The Bank of Israel's key interest rate was lowered to 3.75% on Sunday. In the past few months the central bank has cut the price of money by 150 basis points, from 5.25% in the summer, but the foreign exchange market carries on regardless. The shekel-dollar rate resumed its fall today, and is again at a six-and-a-half year low.

Excellence Nessuah chief economist Shlomo Maoz has, in recent months, become the Israeli economy's prophet of doom, and one of the most outspoken critics of the country's economic leadership. Maoz, who fiercely criticized Governor of the Bank of Israel Stanley Fischer when he raised interest rates to their last peak, now calls on the Bank of Israel to intervene on foreign exchange trading because "the interest rate instrument alone is inadequate." "They may not know it yet, but in the end, they will intervene," Maoz predicts.

Will the exchange rate fall below 4/$?

"Without doubt, it will happen soon. It could be by the end of the week, or within two weeks, or more, but the shekel-dollar rate will fall below 4."

Several economists, including Fischer himself, have come out against the calls for intervention by the central bank in foreign exchange trading.

"There are quite a few countries similar to Israel in size and dependence on exports that have taken the step of intervening in trading in the past few years. Malaysia, South Korea, Singapore, and other countries come to mind. They intervened in trading and in effect rescued their economies.

"Although the Bank of Israel's foreign currency reserves are high, there is still room to enlarge them, something that hasn't been done for decades.

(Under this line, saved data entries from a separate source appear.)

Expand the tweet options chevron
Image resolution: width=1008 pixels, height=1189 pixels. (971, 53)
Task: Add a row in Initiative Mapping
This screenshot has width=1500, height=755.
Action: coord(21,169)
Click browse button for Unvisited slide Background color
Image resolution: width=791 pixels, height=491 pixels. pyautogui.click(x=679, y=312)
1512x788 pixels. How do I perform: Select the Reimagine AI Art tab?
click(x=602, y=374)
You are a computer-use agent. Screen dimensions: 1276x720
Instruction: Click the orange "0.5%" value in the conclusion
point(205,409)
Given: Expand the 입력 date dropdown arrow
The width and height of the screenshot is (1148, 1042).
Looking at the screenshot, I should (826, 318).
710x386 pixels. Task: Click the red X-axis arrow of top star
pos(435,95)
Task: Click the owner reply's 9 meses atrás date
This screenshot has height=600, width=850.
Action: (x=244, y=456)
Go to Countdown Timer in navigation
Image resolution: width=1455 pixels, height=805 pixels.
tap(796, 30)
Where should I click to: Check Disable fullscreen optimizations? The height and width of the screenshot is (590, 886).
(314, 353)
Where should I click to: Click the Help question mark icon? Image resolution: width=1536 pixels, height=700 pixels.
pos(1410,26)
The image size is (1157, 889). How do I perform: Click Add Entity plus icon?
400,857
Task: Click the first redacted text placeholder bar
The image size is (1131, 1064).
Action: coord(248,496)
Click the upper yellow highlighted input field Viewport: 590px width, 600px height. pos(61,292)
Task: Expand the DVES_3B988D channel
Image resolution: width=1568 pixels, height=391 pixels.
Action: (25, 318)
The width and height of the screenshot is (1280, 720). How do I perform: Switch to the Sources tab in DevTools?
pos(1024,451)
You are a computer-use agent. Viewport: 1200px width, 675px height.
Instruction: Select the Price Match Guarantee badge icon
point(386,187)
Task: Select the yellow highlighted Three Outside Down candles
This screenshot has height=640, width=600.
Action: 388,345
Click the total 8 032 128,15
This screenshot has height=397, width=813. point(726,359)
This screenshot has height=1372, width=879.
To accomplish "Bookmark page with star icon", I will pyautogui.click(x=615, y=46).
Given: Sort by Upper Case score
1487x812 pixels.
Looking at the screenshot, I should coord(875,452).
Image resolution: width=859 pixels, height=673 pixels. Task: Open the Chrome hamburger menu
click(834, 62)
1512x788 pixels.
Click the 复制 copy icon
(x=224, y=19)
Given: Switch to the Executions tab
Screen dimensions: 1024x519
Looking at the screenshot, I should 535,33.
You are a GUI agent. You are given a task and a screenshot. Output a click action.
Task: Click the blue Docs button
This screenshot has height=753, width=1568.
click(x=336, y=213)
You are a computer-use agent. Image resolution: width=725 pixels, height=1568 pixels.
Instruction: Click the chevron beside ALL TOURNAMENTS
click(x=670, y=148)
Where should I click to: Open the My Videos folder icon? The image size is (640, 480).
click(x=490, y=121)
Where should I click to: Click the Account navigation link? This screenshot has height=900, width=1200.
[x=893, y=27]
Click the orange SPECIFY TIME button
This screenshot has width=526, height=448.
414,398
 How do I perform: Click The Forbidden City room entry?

It has to be taken into account that the Israeli economy too has grown in those years. The central bank's foreign currency reserves should grow in line with the growth of the economy. The Bank of Israel knows this as well."

But for the time being, Fischer is at least continuing to cut the interest rate.

"Interest rate cuts, in the way that Fischer has been making them, signal indifference and not an emphasis on the point that the bank is determined to get inflation back within the target range. The bank should have cut the interest rate faster."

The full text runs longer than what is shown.